Because – because by the incarnation of His Son, God has provided a place of refuge for every sinner who repents, a place of refuge from the condemnation of His holy Law, a place where sin does not rule and where death does not win, of peace and reconciliation with a loving Father. God has provided the solution to our problem, a solution that centers, not in sins ignored, nor in sins excused, but in sins forgiven through faith in the Son of God who took on human flesh.

Tonight, tonight God’s solution is on display in vivid color and light.  For on this night we celebrate the incarnation of the Son of God, and the night on which God’s Son drew his first breath as the Son of Man, and so began an earthly life that would win for us a heavenly life.

The Lessons tonight from Scripture will speak for themselves.  They are not hard to understand.

In the Lessons of Prophecy, from the 8th Century B.C., you will hear the Prophets Isaiah and Micah proclaim what God will do.  In the Lessons of Fulfillment, from the First Century A.D., you will hear the Evangelists Matthew and Luke declare what God has done. 

  • The story begins with a virgin – a young woman who has never known a man, who  becomes pregnant by a divine miracle, by the overshadowing power of the Holy Spirit, and she gives birth to the Son of God, Immanuel, God with us. The eternal Father chooses to send His eternal Son into our flesh as a helpless baby who depends on his mother to wrap him in swaddling cloths and lay him in a lowly manger.  What a strange place, what a perfect bed for the God who so humbled himself as to enter our world and our race as one of us, not to condemn us, but to save us.
  • This child, Immanuel, is born, this son is given “unto us,” first to the Jews, then to all nations, to all mankind, so that all might call upon his name as Lord and Christ.  He comes in peace to make peace between God and sinners, so that any and all who call upon his saving name may be saved. But woe to those who do not trust in his name and who turn away his salvation.  For them there will be no peace in this life or in the next.
  • This child, Immanuel, is born of King David’s line, David, the greatest king of Israel, David the son of Jesse, David, whose distant daughter was a virgin named Mary and whose distant son was an Israelite named Joseph, who became Jesus’ legal guardian and Mary’s husband.  But more than that, this Son of David born of Mary is also the only-begotten Son of the Most High God, begotten, not made, the Word who was in the beginning with God, the Word who was God, whose coming forth is from of old, from ancient days. 
  • And the birth of this child, Immanuel, takes place in Bethlehem, in the City of David.  And he is worshiped by angels and by shepherds, and by all who believe the angels’ words, “Unto you is born this day in the City of David a Savior, who is Christ the Lord!”

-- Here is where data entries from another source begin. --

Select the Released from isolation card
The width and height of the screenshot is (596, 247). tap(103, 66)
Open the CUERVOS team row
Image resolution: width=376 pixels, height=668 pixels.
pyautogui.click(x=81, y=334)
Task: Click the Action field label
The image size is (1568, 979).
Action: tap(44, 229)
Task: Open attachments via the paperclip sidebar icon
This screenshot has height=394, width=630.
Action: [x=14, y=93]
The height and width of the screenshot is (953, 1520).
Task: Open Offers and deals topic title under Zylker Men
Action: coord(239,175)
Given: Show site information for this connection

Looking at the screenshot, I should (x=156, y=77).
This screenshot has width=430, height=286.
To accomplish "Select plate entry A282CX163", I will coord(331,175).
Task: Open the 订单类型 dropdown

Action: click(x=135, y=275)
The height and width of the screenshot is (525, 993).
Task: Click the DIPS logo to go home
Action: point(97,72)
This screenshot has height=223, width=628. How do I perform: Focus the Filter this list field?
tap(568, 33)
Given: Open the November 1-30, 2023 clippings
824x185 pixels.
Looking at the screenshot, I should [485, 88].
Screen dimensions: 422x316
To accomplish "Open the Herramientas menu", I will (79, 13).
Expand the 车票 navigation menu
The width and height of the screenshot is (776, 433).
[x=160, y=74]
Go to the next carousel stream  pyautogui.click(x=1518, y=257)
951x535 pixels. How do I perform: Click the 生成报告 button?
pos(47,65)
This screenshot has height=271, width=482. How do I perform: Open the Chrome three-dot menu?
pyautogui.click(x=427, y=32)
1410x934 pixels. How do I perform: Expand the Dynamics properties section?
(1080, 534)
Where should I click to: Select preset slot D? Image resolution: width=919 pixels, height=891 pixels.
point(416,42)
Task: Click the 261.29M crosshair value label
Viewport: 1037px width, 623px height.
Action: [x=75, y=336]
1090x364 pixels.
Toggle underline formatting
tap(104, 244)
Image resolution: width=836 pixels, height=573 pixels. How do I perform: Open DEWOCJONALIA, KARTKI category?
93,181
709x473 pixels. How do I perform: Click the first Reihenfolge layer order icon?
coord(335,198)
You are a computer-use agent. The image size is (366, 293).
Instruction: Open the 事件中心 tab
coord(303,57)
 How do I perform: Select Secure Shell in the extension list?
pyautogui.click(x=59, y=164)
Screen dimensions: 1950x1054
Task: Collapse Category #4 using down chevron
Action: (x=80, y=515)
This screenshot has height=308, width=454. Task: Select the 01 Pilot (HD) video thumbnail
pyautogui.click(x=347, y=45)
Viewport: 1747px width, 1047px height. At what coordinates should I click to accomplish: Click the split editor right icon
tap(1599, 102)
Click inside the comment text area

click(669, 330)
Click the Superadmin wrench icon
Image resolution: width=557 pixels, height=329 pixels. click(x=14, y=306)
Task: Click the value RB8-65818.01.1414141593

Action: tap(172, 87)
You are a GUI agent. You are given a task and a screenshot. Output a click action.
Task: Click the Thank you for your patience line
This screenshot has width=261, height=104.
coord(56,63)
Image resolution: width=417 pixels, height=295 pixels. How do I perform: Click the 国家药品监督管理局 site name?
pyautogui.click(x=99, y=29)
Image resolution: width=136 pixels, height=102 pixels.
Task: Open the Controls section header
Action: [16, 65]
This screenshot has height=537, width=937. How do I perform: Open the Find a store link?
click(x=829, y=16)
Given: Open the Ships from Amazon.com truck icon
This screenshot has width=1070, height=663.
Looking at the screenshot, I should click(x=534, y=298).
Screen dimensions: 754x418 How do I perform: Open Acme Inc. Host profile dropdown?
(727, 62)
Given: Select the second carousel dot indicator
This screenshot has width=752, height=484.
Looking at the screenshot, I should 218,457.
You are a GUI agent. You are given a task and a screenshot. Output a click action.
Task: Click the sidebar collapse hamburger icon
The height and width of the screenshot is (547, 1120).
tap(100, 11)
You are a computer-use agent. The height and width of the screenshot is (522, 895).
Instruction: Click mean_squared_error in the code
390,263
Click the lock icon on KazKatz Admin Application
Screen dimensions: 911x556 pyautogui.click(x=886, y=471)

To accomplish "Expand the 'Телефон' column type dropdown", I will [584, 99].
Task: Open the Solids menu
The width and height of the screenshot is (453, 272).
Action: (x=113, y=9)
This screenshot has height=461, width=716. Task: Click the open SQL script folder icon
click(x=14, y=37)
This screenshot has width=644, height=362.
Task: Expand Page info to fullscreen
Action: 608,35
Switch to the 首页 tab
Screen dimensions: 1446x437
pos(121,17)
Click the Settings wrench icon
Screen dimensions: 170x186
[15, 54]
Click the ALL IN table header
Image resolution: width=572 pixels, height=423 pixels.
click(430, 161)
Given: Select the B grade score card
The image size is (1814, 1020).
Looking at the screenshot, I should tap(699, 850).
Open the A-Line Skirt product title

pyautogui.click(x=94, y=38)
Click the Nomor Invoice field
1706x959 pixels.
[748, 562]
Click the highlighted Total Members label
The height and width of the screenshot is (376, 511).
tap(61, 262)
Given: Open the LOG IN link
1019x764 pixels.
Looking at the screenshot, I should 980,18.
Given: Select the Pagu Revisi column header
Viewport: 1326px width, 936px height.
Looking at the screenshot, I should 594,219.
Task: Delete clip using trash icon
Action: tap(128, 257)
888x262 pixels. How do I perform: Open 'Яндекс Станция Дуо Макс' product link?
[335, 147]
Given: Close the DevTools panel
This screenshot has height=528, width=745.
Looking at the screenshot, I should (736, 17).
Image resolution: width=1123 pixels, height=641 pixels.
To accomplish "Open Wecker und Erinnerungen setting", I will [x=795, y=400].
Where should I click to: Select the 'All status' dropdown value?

Now it’s our turn, in 2011 A.D., to rejoice, and to join the shepherds in glorifying and praising God for the things we have seen and heard.  We worship him in holy reverence before His Word, and in song, for the birth of this child, the Son of God who forever entered our human race to bear our wretched human sin and to pay for it by means of an innocent human death.  Now, risen from the dead, the same Immanuel, the same Jesus, Christ the Lord calls out to all of you: “The night of sin and death is over. The Light of life has appeared!  Put your faith in me,” Jesus says, “for I was born for you.”

Rejoice on this night, O virgin Mary, blessed to be the mother of God our Savior!

Rejoice, O Joseph, honored to be the guardian of God’s Son during His infant days!

Rejoice, O earth, for the Creator of all has walked upon you for a little while!

Rejoice, O angelic host, privileged to be the first heralds of God’s saving message to man!

Rejoice, O shepherds, the first to hear the good news and see the newborn King!

Rejoice, O mankind, for God has stooped down to save you from your sin by becoming your brother, who now calls upon you to renounce your sin and invites you into the fellowship of his Holy Church!

Rejoice, O Church of God, O Bride of Christ!  For your God has come to you and joined himself to you in marriage, in flesh and in Baptism, and will not let any harm come to you, either by sin or by Satan or by death.  And you will never be alone again, O Church of God, not at Christmas, not ever.  For God is With Us – Immanuel!  Amen!